Текст для чтения –
МАЙ
ДИМА КОРОЛЕВ / самуилл маршак

11.05 — 22.07.2023

МАЙ


Часть I
Дима Королев (самуилл маршак) появился на художественной сцене Петербурга неожиданно и как будто из ниоткуда. Его путь к живописи и становление как художника сопряжены с неожиданными поворотами в судьбе, отнюдь не обещающими поступательное движение и органичное вхождение в профессию. Выпускник Академии художеств в Петербурге, он совершенно не академический живописец, скорее напротив – полная ему противоположность. Это тем более удивительно с учетом того, как поглощает Академия любой талант, оставляя видимое на всю жизнь несмываемое родовое пятно. Только немногим единицам удалось выпутаться из этой поглощающей системы, конвертировав полученные навыки в свое искусство. Возможно, отсутствие начального этапа в образовании и довольно поздний, но совершенно осознанный выбор поступления на живопись предопределили его отсроченное художественное взросление. При том что речь в данном случае идет скорее не о ремесле, о пресловутой легкости в освоении навыков академического рисунка и живописи, которые гораздо легче давались его сокурсникам – недавним схшатикам (выпускники СХШ), среди которых он чувствовал себя белой вороной.
Что касается внутренних живописных задач, к которым маршак стремился, – они как раз представлялись вполне уже осознанными. Знакомство с живописью Натальи Гончаровой, Роберта Фалька, Михаила Ларионова в Русском музее, так же, как и Анри Матисса в Эрмитаже, стали для него в свое время настоящим открытием, сформировали и предопределили круг художественных предпочтений. Очевидно, что именно они и стали для художника спасительным противоядием и опорой в формировании собственного живописного языка. Выход к себе самому был возвращением к спрятанным детским страхам и тому смутному времени немоты, косноязычия, невозможности что-то сформулировать, произошедшим как раз в момент освоения ремесла. То есть художник сознательно шел к тому языку, который был когда-то спасительным и интуитивным выбором – той собственной линией живописного мастерства, где наивность, сила, дерзость и неслыханная простота – выстраданные, выношенные, сознательно культивируемые качества художественной формы.

Представленные данные –
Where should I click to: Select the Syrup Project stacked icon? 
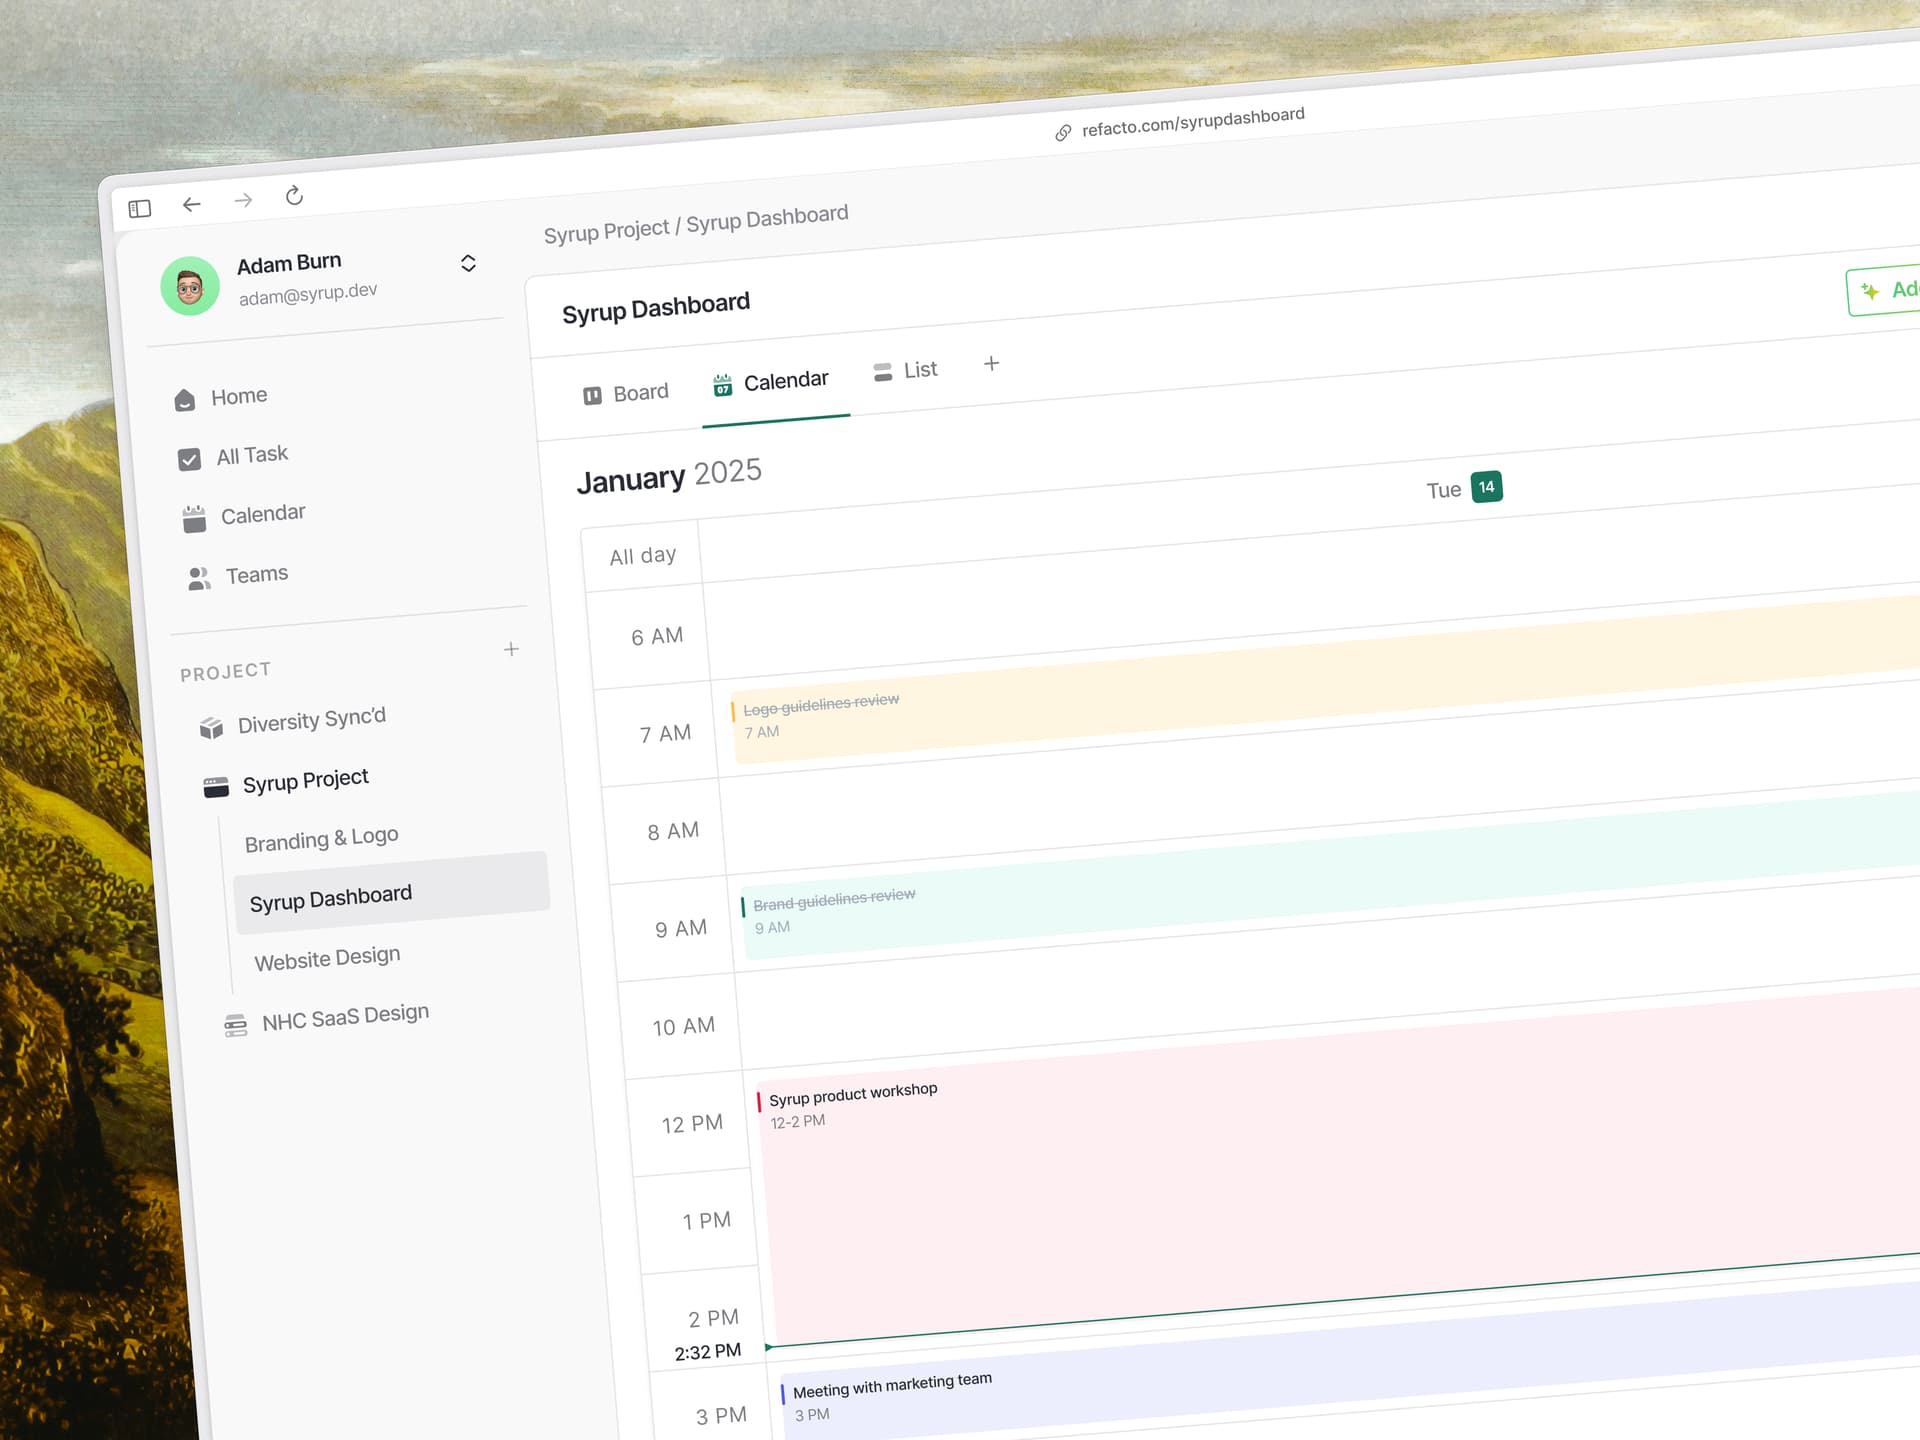[216, 785]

Задание –
Ответьте на вопросы по тексту о художнике Диме Королеве.
1. Какое учебное заведение в Петербурге окончил художник?
2. С живописью каких художников он познакомился в Русском музее?
3. В каком музее он увидел работы Анри Матисса?

Ответ к заданию –
1. Академию художеств.
2. Натальи Гончаровой, Роберта Фалька и Михаила Ларионова.
3. В Эрмитаже.